With dementia and other similar conditions on the rise, it’s becoming more and more of a problem for seniors who are living alone. Often, they experience isolation from the outside world, missing out on opportunities to socialize with friends and family.
A recent study has revealed that isolation and loneliness can shorten a person’s life, so let’s look at some of the dangers of seniors who are living alone and what we can do about it!
Living Alone Can Be Dangerous for Seniors
Many surveys, including AARP, tell us that nearly 95% of all senior citizens desire to live in their own homes for as long as they possibly can. Although the familiar environment of home benefits them emotionally, research has shown us that too many seniors are living alone when they should be receiving care through assisted living.

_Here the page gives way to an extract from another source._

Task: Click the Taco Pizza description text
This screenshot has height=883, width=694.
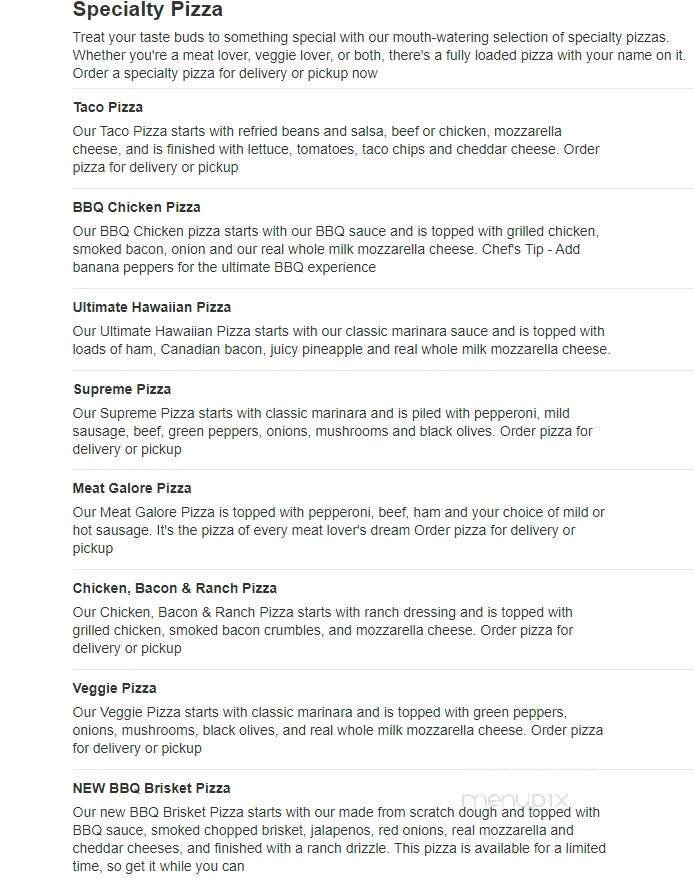Action: (336, 149)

We realize that this is never an easy decision, but there are many aspects of assisted living that can bring security and peace of mind to seniors and their families alike. Among the many benefits of assisted living are medication management, general health monitoring, activities for social interaction, day trips, and the comfort of knowing meals and general care will be provided.

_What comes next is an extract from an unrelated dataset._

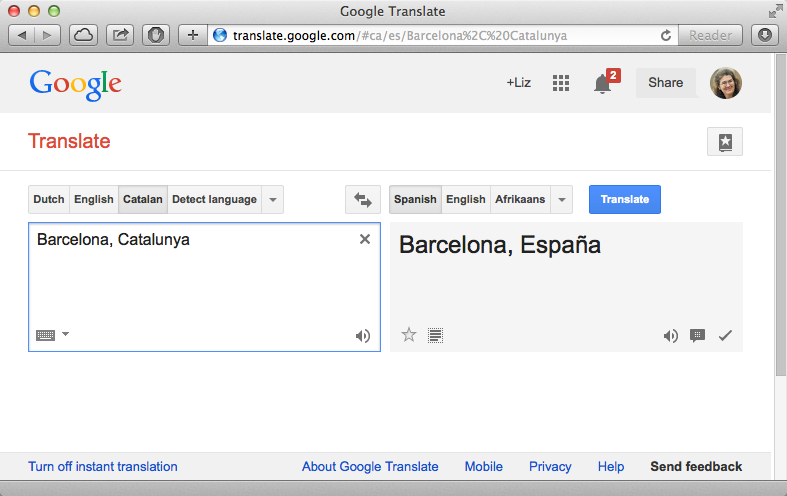Turn off instant translation link
This screenshot has width=787, height=496.
coord(102,466)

A report from The Administration of Aging states that nearly 30% of all senior adults, which is over 11 million, are living at home alone. However, over 5 million of them really need assisted living or long-term care on some level. Many of them need this assistance just to do the basic activities of their daily life.
Disturbingly, many low-income seniors or those living in poverty, need long-term care, but will stay home alone rather than transition to an assisted living situation. There are shocking numbers for those with Alzheimer’s and dementia—of the 70% of seniors in our communities who are living with these conditions, more than a quarter of them are living alone. This is a dangerous reality that needs to be changed!
When Is Living Alone Unsafe?
All of us want to see our loved ones remain healthy, safe and secure, but in order to ensure that happens, it’s important to make sure they are living in a home setting that suits their physical needs. This is especially true if there are any signs of memory loss or other cognitive impairments. Are they able to dress themselves with no problem? Can they bathe and cook on their own? These are important questions to ask yourself when assessing the need for assisted living.
Unfortunately, most accidents among seniors happen in their own homes due to various hazards around the house. These accidents can result in serious injuries and even death. Fall hazards are a serious threat to aging seniors with brittle bones. A broken hip for some senior citizens can often be fatal.
When evaluating whether your senior loved one should be living alone, be sure to ask these questions:
• Can they manage their medication schedule on their own with no problems?
• Is poor eyesight a problem?
• Do they get out and enjoy social activities with the desire to interact with family and friends?
• Can they keep up with general chores around the house?
• Are they eating well?
• Are the able to manage paying bills in a timely manner?